** Stored records **
------------------------------------------------

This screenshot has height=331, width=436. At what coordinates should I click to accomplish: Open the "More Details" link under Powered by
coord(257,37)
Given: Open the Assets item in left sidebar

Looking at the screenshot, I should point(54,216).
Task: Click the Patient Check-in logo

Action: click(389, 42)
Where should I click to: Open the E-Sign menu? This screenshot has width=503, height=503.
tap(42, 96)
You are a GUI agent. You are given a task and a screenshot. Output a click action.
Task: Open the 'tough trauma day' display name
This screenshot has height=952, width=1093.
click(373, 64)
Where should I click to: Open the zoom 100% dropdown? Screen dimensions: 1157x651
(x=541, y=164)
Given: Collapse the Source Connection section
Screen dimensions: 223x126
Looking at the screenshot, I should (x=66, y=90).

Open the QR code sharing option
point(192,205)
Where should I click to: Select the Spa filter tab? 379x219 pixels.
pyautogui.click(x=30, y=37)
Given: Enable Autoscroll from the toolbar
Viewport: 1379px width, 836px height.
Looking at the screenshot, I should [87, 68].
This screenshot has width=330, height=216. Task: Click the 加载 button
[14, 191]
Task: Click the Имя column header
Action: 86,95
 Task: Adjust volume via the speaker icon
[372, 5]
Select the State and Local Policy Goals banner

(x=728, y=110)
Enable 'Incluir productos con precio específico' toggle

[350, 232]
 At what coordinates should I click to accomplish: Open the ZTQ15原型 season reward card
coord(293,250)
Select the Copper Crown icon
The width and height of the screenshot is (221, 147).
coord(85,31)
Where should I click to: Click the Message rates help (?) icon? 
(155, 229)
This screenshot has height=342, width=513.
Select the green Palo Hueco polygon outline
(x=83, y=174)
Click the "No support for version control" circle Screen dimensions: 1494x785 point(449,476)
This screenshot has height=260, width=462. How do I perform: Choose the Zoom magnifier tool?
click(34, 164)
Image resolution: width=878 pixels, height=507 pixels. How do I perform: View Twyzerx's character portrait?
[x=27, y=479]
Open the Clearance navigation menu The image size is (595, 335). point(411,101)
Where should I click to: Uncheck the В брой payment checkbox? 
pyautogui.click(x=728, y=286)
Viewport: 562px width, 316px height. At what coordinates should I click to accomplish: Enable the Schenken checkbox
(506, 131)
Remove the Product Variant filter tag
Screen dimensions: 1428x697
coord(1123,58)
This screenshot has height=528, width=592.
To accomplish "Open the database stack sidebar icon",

------------------------------------------------

** Task to carry out **
What you need to do is repeat every record above exactly.

** The answer **
This screenshot has height=331, width=436. At what coordinates should I click to accomplish: Open the "More Details" link under Powered by
coord(257,37)
Given: Open the Assets item in left sidebar

Looking at the screenshot, I should point(54,216).
Task: Click the Patient Check-in logo

Action: click(389, 42)
Where should I click to: Open the E-Sign menu? This screenshot has width=503, height=503.
tap(42, 96)
You are a GUI agent. You are given a task and a screenshot. Output a click action.
Task: Open the 'tough trauma day' display name
This screenshot has height=952, width=1093.
click(373, 64)
Where should I click to: Open the zoom 100% dropdown? Screen dimensions: 1157x651
(x=541, y=164)
Given: Collapse the Source Connection section
Screen dimensions: 223x126
Looking at the screenshot, I should (x=66, y=90).

Open the QR code sharing option
point(192,205)
Where should I click to: Select the Spa filter tab? 379x219 pixels.
pyautogui.click(x=30, y=37)
Given: Enable Autoscroll from the toolbar
Viewport: 1379px width, 836px height.
Looking at the screenshot, I should [87, 68].
This screenshot has width=330, height=216. Task: Click the 加载 button
[14, 191]
Task: Click the Имя column header
Action: 86,95
 Task: Adjust volume via the speaker icon
[372, 5]
Select the State and Local Policy Goals banner

(x=728, y=110)
Enable 'Incluir productos con precio específico' toggle

[350, 232]
 At what coordinates should I click to accomplish: Open the ZTQ15原型 season reward card
coord(293,250)
Select the Copper Crown icon
The width and height of the screenshot is (221, 147).
coord(85,31)
Where should I click to: Click the Message rates help (?) icon? 
(155, 229)
This screenshot has height=342, width=513.
Select the green Palo Hueco polygon outline
(x=83, y=174)
Click the "No support for version control" circle Screen dimensions: 1494x785 point(449,476)
This screenshot has height=260, width=462. How do I perform: Choose the Zoom magnifier tool?
click(34, 164)
Image resolution: width=878 pixels, height=507 pixels. How do I perform: View Twyzerx's character portrait?
[x=27, y=479]
Open the Clearance navigation menu The image size is (595, 335). point(411,101)
Where should I click to: Uncheck the В брой payment checkbox? 
pyautogui.click(x=728, y=286)
Viewport: 562px width, 316px height. At what coordinates should I click to accomplish: Enable the Schenken checkbox
(506, 131)
Remove the Product Variant filter tag
Screen dimensions: 1428x697
coord(1123,58)
This screenshot has height=528, width=592.
To accomplish "Open the database stack sidebar icon",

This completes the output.